### Document section
*****
Overview of the emobase.conf file settings.

Low-level descriptors	Statistical functionals
intensity, loudness, pitch, pitch envelope, 12 MFCCs, 8 frequencies of line spectral pairs, probability of voicing, zero-crossing rate	min (or max) value and its relative position in a signal, range, arithmetic mean, standard deviation, skewness, kurtosis, 3 quartiles, 3 inter-quartile ranges, 2 linear regression coefficients, linear and quadratic error

The file emobase.conf contains these processing-related settings: pitch and pitch envelope are estimated using pre-emphasis (of 0.97) and overlapping (by a step of 10 ms) Hamming windows (of 40 ms duration); other LLDs are obtained without pre-emphasis and the signal is windowed into overlapping (by a step of 10 ms) Hamming windows (of 25 ms duration). Computed LLDs are smoothed with a simple moving average filter (window size = 3) before compressing by statistical functionals.
*****
### Short problem 1
Translate this sentence from the emobase.conf overview into Spanish: "Computed LLDs are smoothed with a simple moving average filter (window size = 3) before compressing by statistical functionals."
The listing that comes next is separate material from the emobase.conf overview.

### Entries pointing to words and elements
*****
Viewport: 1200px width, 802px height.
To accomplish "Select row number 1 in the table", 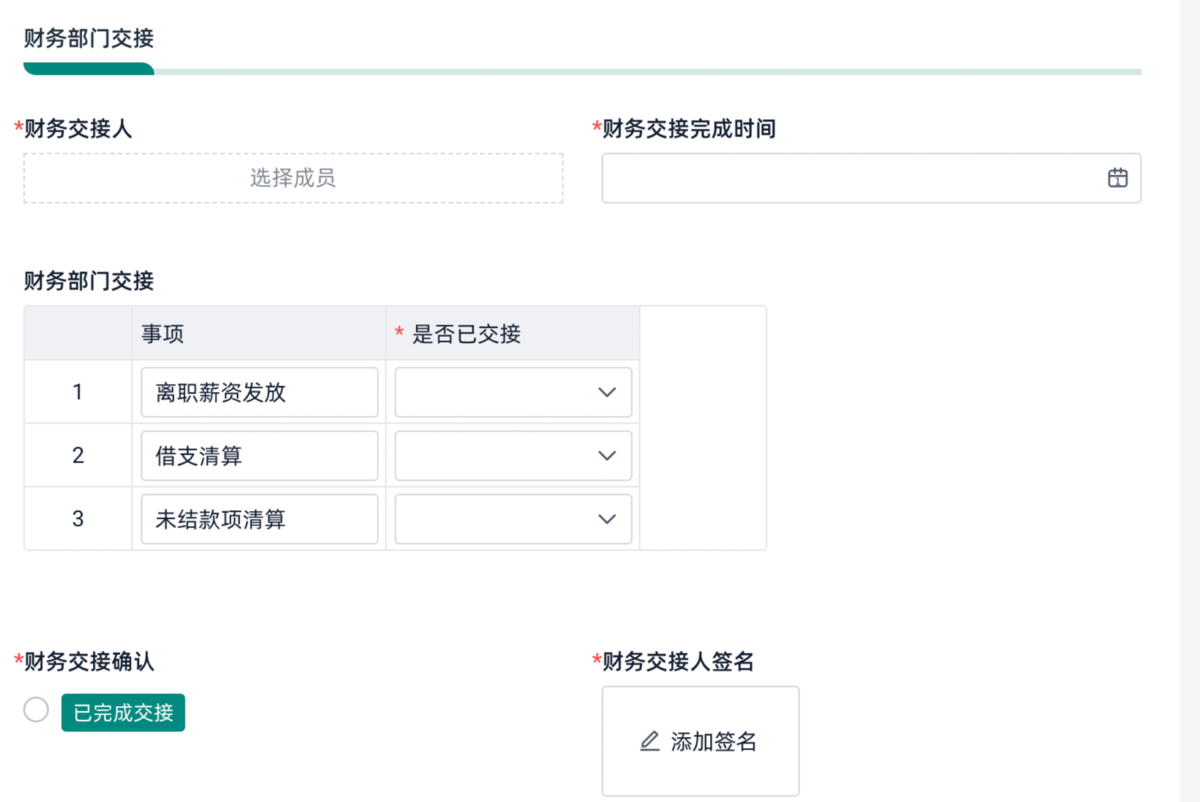I will (78, 392).
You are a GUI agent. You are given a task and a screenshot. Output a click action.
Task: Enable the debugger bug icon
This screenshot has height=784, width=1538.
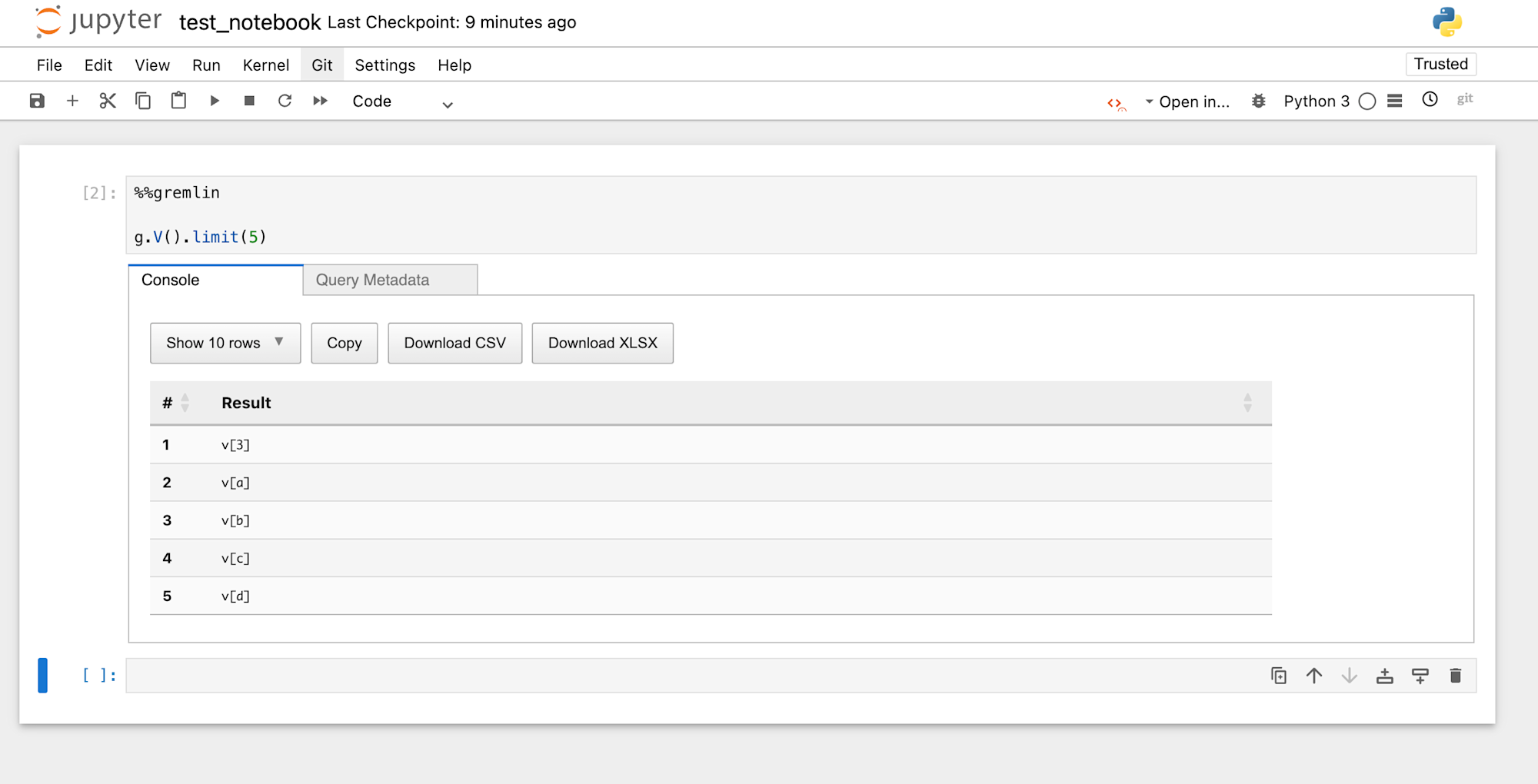pyautogui.click(x=1258, y=101)
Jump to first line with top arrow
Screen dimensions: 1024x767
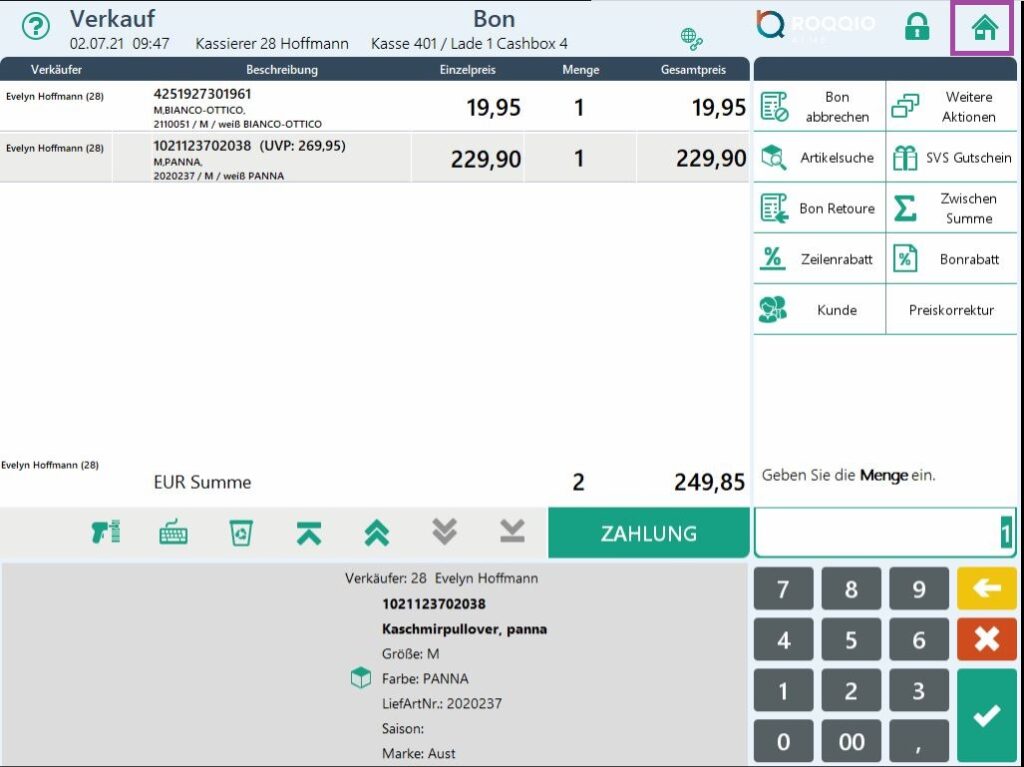coord(309,533)
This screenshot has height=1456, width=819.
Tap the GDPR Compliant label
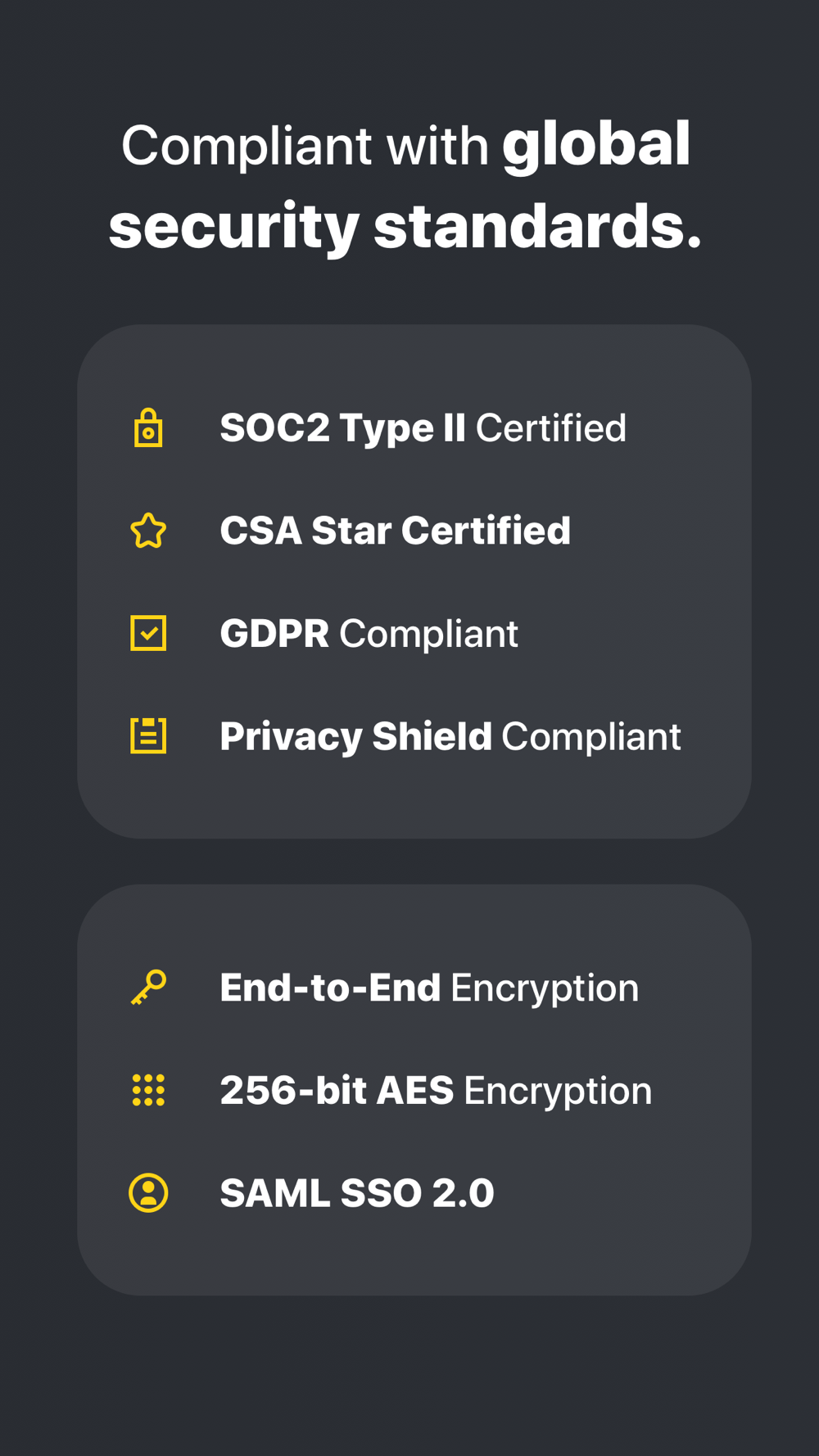click(x=369, y=634)
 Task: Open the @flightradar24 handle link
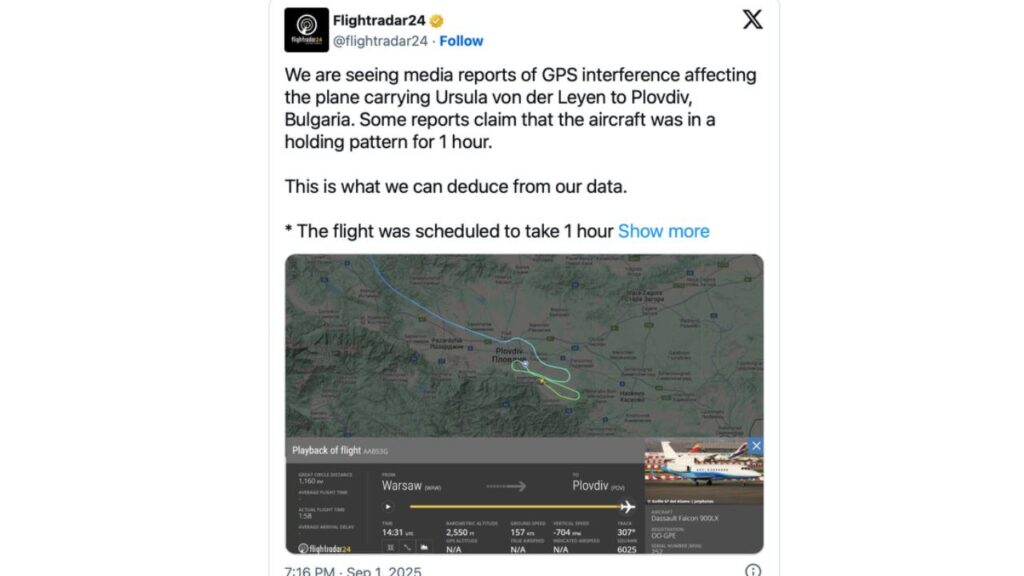380,41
*****
### Short problem 2
In the listing, take the part that opens with the line containing "Jump to first line with top arrow" and runs through the end of the listing. Switch "label" to "tag", keep everything else the same, and leave the pictures out of your answer.

### Right answer 1
Los LLD calculados se suavizan con un filtro de media móvil simple (tamaño de ventana = 3) antes de comprimirse mediante funcionales estadísticos.

### Right answer 2
Jump to first line with top arrow
Screen dimensions: 1024x767
coord(309,533)
This screenshot has height=1456, width=819.
Tap the GDPR Compliant tag
click(x=369, y=634)
 Task: Open the @flightradar24 handle link
380,41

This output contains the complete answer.